-- Opening Marker --

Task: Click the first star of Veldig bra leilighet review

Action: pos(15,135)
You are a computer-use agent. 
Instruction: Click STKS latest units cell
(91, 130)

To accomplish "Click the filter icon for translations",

-- Closing Marker --

**PROBLEM DESCRIPTION**
All lines from the one containing "Instruction: Click STKS latest units cell" through the last line of the data must be set down exactly. No other lines belong in the answer.

**THE ANSWER**
Instruction: Click STKS latest units cell
(91, 130)

To accomplish "Click the filter icon for translations",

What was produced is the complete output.